#### WHAT IS EXPECTED:
Can you copy out the data below word for word, starting at the line that contains "Describe the element at coordinates (248, 73)" and ending at the line that contains "privacy-checkbox is located", with the pictures left out?

#### PROVIDED DATA:
★ ★ ★ ★
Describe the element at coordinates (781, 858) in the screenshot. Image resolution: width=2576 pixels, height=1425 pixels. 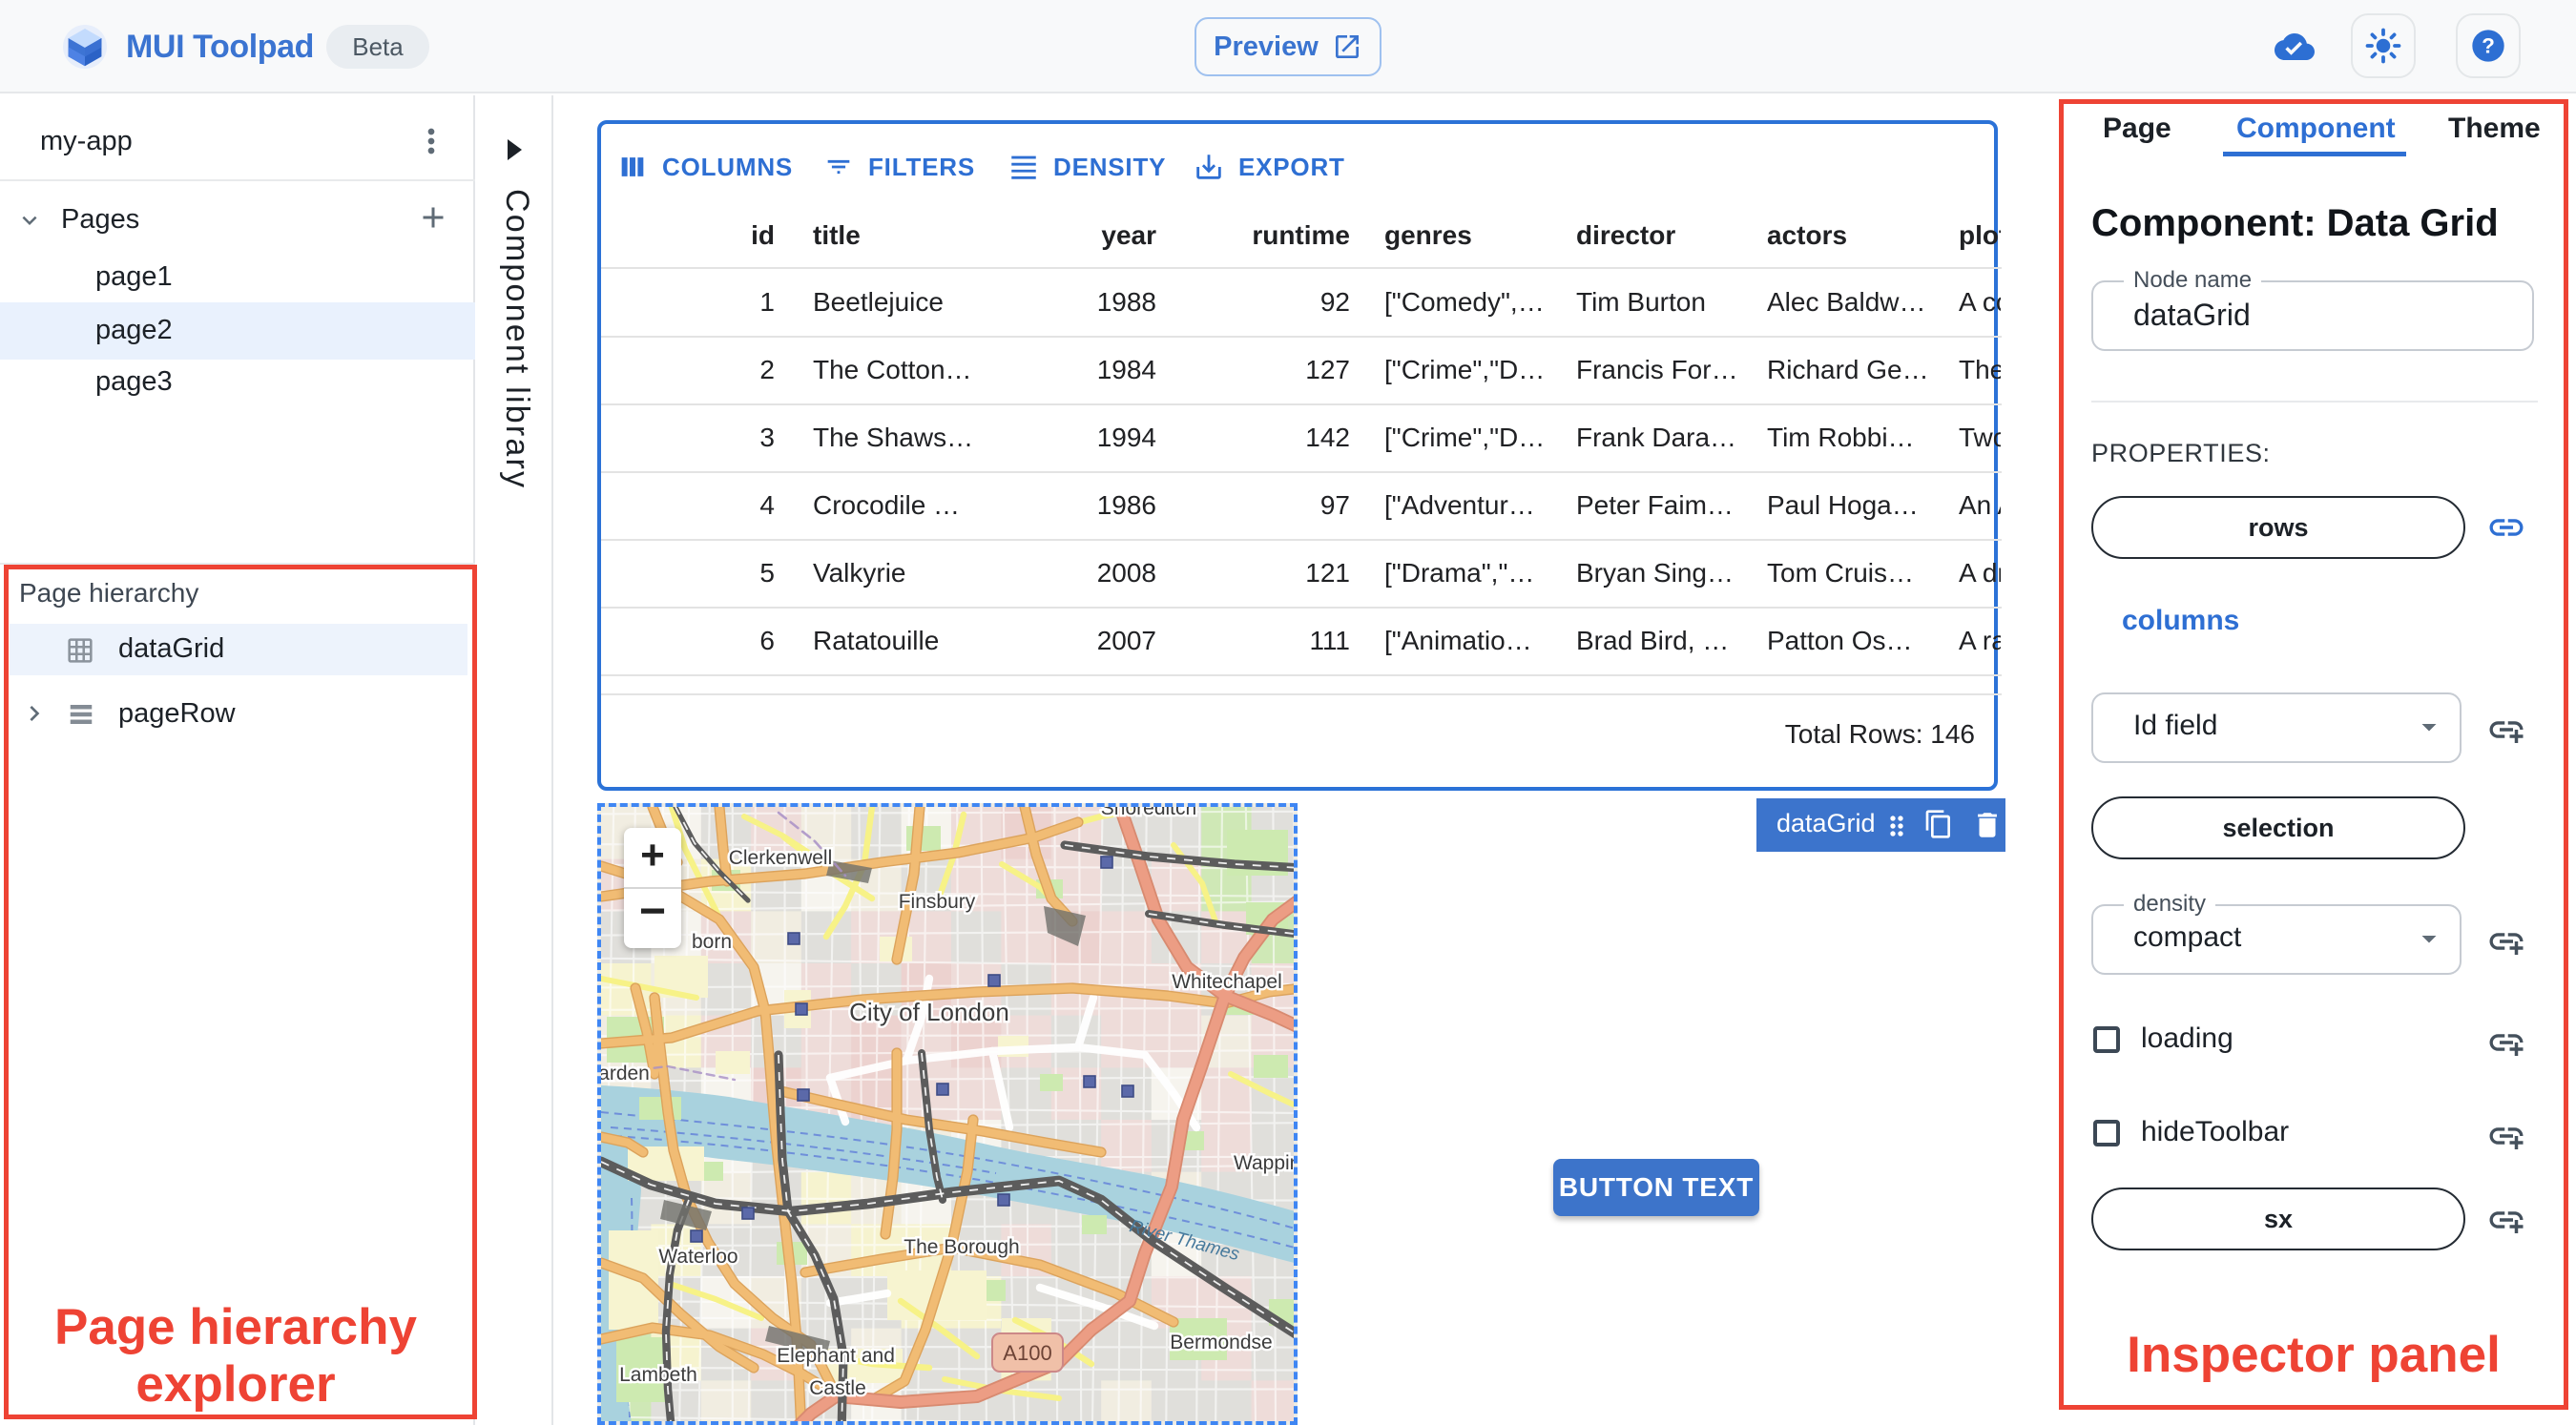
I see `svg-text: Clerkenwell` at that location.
★ ★ ★ ★
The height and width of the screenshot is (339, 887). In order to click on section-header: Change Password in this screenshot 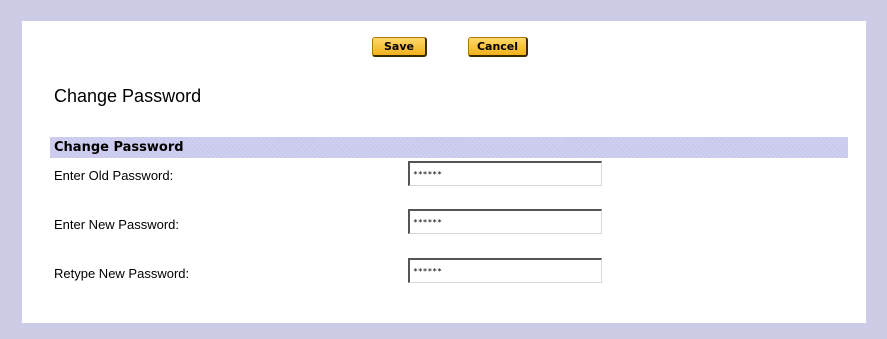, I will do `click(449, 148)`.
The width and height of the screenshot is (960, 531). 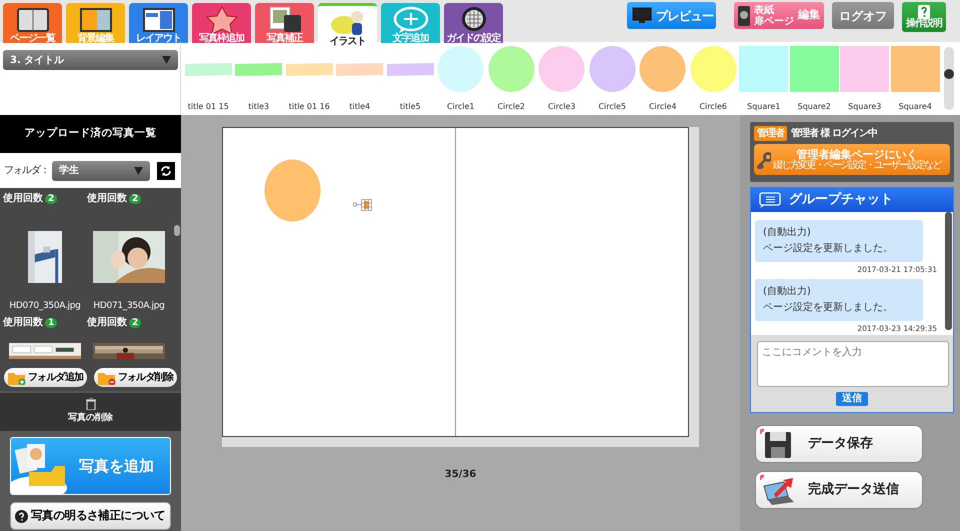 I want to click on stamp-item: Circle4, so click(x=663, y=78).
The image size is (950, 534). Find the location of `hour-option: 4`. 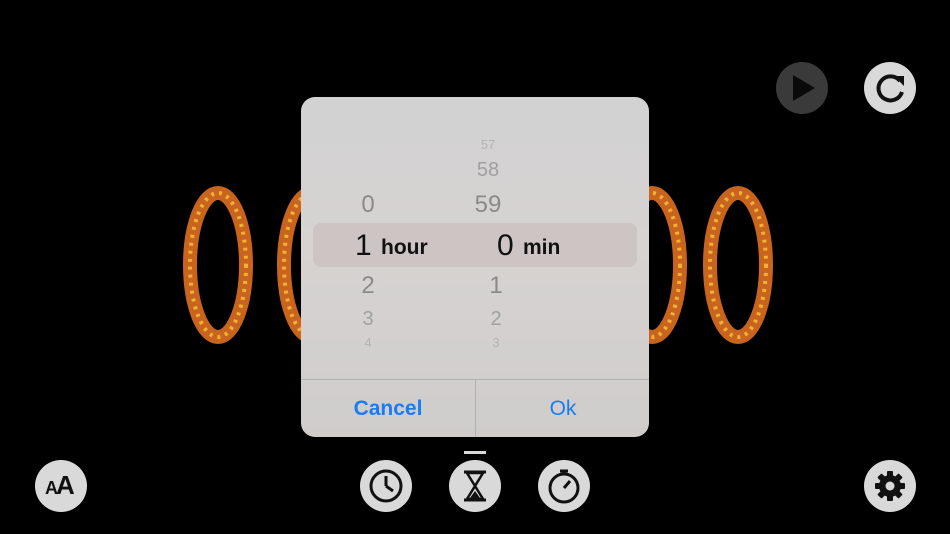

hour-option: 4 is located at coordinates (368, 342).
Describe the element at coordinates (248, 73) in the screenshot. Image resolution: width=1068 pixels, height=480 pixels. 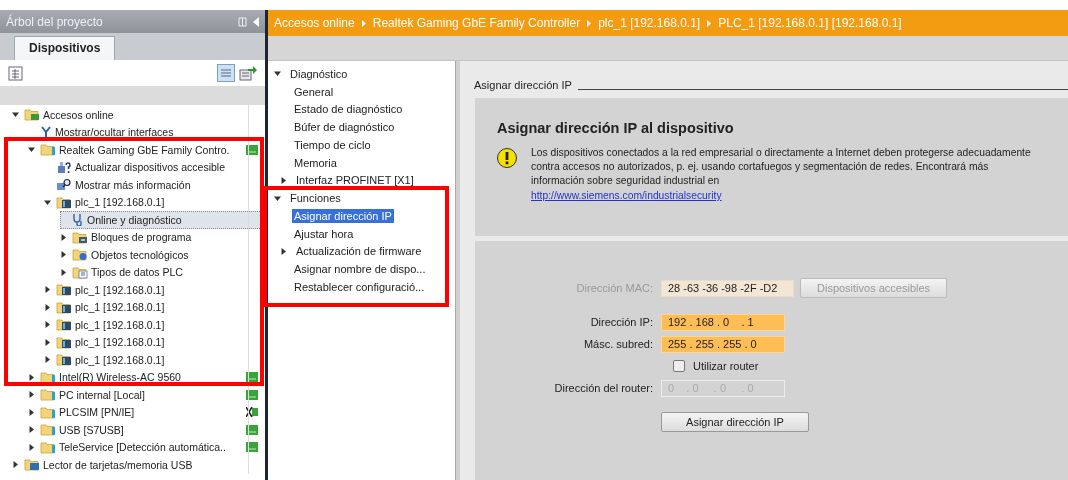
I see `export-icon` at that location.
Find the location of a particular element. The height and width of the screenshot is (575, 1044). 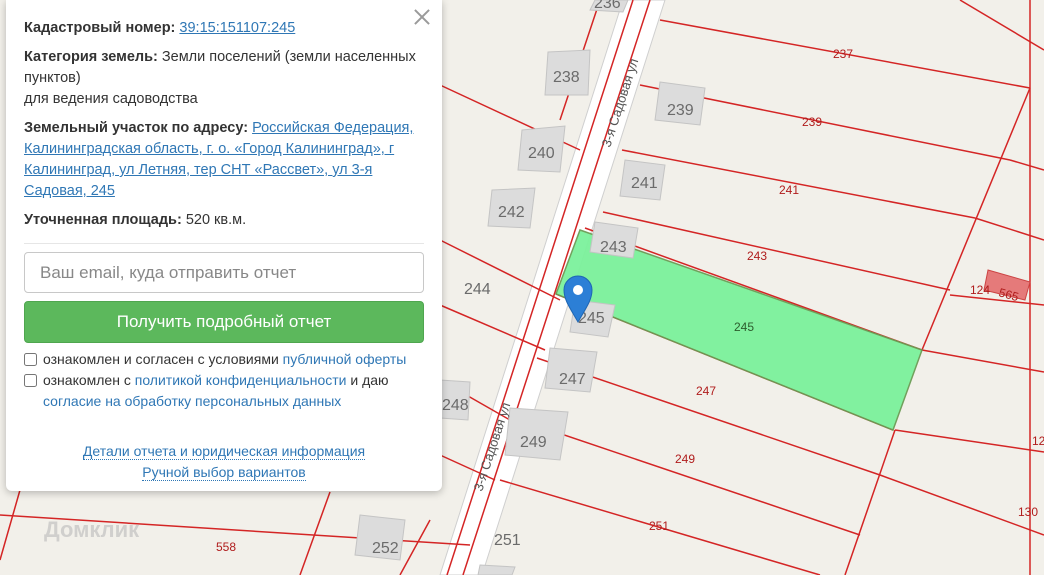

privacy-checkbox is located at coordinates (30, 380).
★ ★ ★ ★
#### THE ANSWER:
Describe the element at coordinates (248, 73) in the screenshot. Image resolution: width=1068 pixels, height=480 pixels. 
I see `export-icon` at that location.
Find the location of a particular element. The height and width of the screenshot is (575, 1044). 

privacy-checkbox is located at coordinates (30, 380).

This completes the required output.